Implementation Example

package main

import (
	"context"
	"github.com/google/uuid"
	"github.com/sharedcode/sop"
	"github.com/sharedcode/sop/database"
)

// 1. Define Types
type VideoMetadata struct {
	Title      string
	Rating     string
	ChunkCount int
}

// StreamingKey is the required key structure for the Blob Store
type StreamingKey struct {
	Key        uuid.UUID `json:"Key"`
	ChunkIndex int       `json:"ChunkIndex"`
}

func UploadVideo(ctx context.Context, dbOpts sop.DatabaseOptions, title string, data []byte) error {
	trans, _ := database.BeginTransaction(ctx, dbOpts, sop.ForWriting)

	// 2. Open Stores
	// Metadata: Standard store
	catalog, _ := database.NewBtree[uuid.UUID, VideoMetadata](ctx, dbOpts, "video_catalog", trans, nil, sop.StoreOptions{
		SlotLength: 2000,
	})
	
	// Blobs: Streaming store (Value is []byte)
	// Note: We disable "ValueInNode" for large blobs to keep the B-Tree structure small and fast.
	chunks, _ := database.NewBtree[StreamingKey, []byte](ctx, dbOpts, "video_chunks", trans, nil, sop.StoreOptions{
		SlotLength: 2000,
		IsValueDataInNodeSegment: false, // CRITICAL for performance with large blobs
	})

	// 3. Process Data
	videoID := uuid.New()
	chunkSize := 1024 * 1024 // 1MB chunks
	totalChunks := 0

	// Upload Chunks
	for i := 0; i < len(data); i += chunkSize {
		end := i + chunkSize
		if end > len(data) {
			end = len(data)
		}
		chunk := data[i:end]
		
		// Add to Blob Store
		chunks.Add(ctx, StreamingKey{Key: videoID, ChunkIndex: totalChunks}, chunk)
		totalChunks++
	}

	// 4. Save Metadata
	meta := VideoMetadata{
		Title:      title,
		Rating:     "PG-13",
		ChunkCount: totalChunks,
	}
	catalog.Add(ctx, videoID, meta)

	return trans.Commit(ctx)
}

Granular Management (The “Hollywood” Use Case)

Because SOP treats every chunk as a standard record, you have granular control over your data.

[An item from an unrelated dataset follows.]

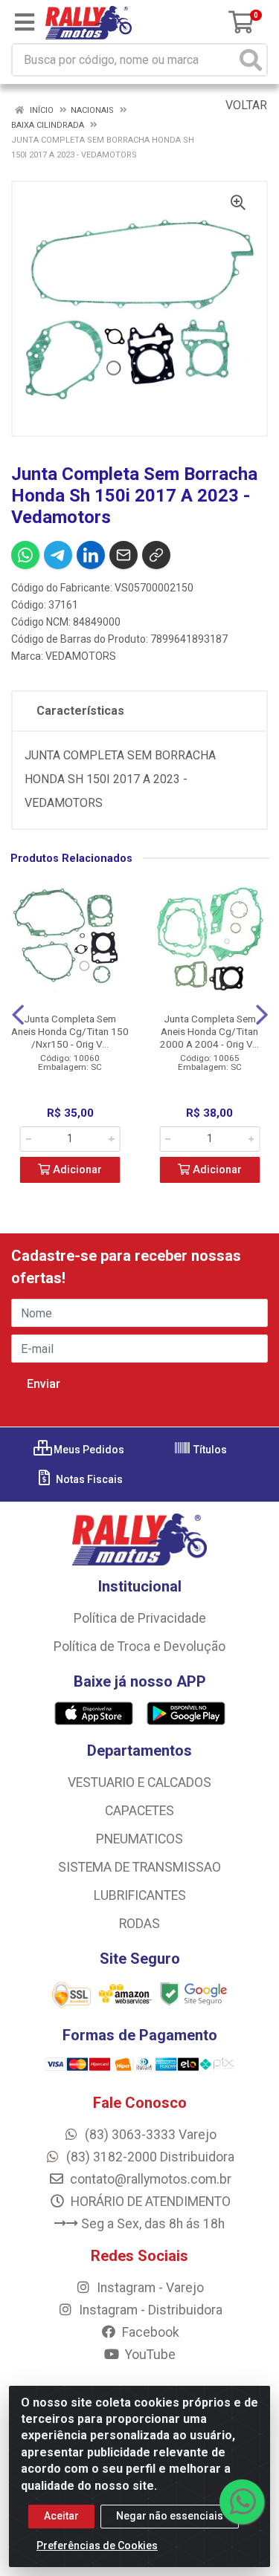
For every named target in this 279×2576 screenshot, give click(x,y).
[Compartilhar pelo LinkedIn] (91, 555)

This is ideal for media production pipelines where specific scenes or chapters need to be updated without re-uploading the entire petabyte-scale file.

Scenario: A producer wants to update “Chapter 3” (Chunks 100-150) of a movie.

func UpdateChapter(ctx context.Context, dbOpts sop.DatabaseOptions, videoID uuid.UUID, startChunk int, newChapterData []byte) error {
	trans, _ := database.BeginTransaction(ctx, dbOpts, sop.ForWriting)
	chunks, _ := database.OpenBtree[StreamingKey, []byte](ctx, dbOpts, "video_chunks", trans, nil)

	chunkSize := 1024 * 1024
	currentChunk := startChunk

	for i := 0; i < len(newChapterData); i += chunkSize {
		end := i + chunkSize
		if end > len(newChapterData) {
			end = len(newChapterData)
		}
		chunk := newChapterData[i:end]

		// Update specific chunk
		// SOP handles this efficiently as a single record update
		chunks.Update(ctx, StreamingKey{Key: videoID, ChunkIndex: currentChunk}, chunk)
		currentChunk++
	}

	return trans.Commit(ctx)
}

Why this pattern?

Built-in Storage Optimization & Erasure Coding

It is important to note that SOP natively manages the physical storage of these chunks. You do not need to devise a special file management system.